Task prompt: Reproduce the listing below precisely, leaving every line intact.
[Start of Attachment]
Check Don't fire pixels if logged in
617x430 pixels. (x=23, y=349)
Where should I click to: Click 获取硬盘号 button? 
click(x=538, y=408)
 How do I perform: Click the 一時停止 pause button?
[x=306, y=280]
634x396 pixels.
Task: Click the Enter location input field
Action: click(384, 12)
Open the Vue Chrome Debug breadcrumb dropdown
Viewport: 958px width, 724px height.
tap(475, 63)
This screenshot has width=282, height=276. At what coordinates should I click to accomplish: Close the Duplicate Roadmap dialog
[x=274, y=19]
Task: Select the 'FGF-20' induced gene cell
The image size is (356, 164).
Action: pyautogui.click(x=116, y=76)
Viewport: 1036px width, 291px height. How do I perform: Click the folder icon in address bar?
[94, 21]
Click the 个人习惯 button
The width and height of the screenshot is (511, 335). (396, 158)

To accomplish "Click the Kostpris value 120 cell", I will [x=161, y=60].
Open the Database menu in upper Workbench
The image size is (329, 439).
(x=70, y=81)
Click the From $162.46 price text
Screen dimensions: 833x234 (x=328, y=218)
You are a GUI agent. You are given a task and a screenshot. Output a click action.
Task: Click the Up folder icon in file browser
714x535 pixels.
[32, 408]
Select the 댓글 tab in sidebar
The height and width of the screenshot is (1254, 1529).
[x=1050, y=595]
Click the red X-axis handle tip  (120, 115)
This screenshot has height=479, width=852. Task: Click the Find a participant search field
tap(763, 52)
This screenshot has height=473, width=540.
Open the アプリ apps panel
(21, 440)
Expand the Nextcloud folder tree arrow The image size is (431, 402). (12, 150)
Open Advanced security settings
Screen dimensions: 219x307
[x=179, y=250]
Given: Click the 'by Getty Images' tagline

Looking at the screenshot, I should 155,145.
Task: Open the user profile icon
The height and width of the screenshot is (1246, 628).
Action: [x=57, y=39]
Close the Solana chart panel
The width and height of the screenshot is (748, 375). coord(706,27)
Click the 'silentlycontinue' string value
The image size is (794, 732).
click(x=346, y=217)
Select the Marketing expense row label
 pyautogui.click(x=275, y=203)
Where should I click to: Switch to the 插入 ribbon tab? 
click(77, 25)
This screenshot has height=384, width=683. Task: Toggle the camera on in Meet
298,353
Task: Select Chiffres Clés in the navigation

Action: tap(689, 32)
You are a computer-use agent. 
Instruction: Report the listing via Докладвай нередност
[End of Attachment]
Your response:
Check Don't fire pixels if logged in
617x430 pixels. (x=23, y=349)
Where should I click to: Click 获取硬盘号 button? 
click(x=538, y=408)
 How do I perform: Click the 一時停止 pause button?
[x=306, y=280]
634x396 pixels.
Task: Click the Enter location input field
Action: click(384, 12)
Open the Vue Chrome Debug breadcrumb dropdown
Viewport: 958px width, 724px height.
tap(475, 63)
This screenshot has width=282, height=276. At what coordinates should I click to accomplish: Close the Duplicate Roadmap dialog
[x=274, y=19]
Task: Select the 'FGF-20' induced gene cell
The image size is (356, 164).
Action: pyautogui.click(x=116, y=76)
Viewport: 1036px width, 291px height. How do I perform: Click the folder icon in address bar?
[94, 21]
Click the 个人习惯 button
The width and height of the screenshot is (511, 335). (396, 158)

To accomplish "Click the Kostpris value 120 cell", I will [x=161, y=60].
Open the Database menu in upper Workbench
The image size is (329, 439).
(x=70, y=81)
Click the From $162.46 price text
Screen dimensions: 833x234 (x=328, y=218)
You are a GUI agent. You are given a task and a screenshot. Output a click action.
Task: Click the Up folder icon in file browser
714x535 pixels.
[32, 408]
Select the 댓글 tab in sidebar
The height and width of the screenshot is (1254, 1529).
[x=1050, y=595]
Click the red X-axis handle tip  (120, 115)
This screenshot has height=479, width=852. Task: Click the Find a participant search field
tap(763, 52)
This screenshot has height=473, width=540.
Open the アプリ apps panel
(21, 440)
Expand the Nextcloud folder tree arrow The image size is (431, 402). (12, 150)
Open Advanced security settings
Screen dimensions: 219x307
[x=179, y=250]
Given: Click the 'by Getty Images' tagline

Looking at the screenshot, I should 155,145.
Task: Open the user profile icon
The height and width of the screenshot is (1246, 628).
Action: [x=57, y=39]
Close the Solana chart panel
The width and height of the screenshot is (748, 375). coord(706,27)
Click the 'silentlycontinue' string value
The image size is (794, 732).
click(x=346, y=217)
Select the Marketing expense row label
 pyautogui.click(x=275, y=203)
Where should I click to: Switch to the 插入 ribbon tab? 
click(77, 25)
This screenshot has height=384, width=683. Task: Toggle the camera on in Meet
298,353
Task: Select Chiffres Clés in the navigation

Action: tap(689, 32)
You are a computer-use agent. 
Instruction: Report the listing via Докладвай нередност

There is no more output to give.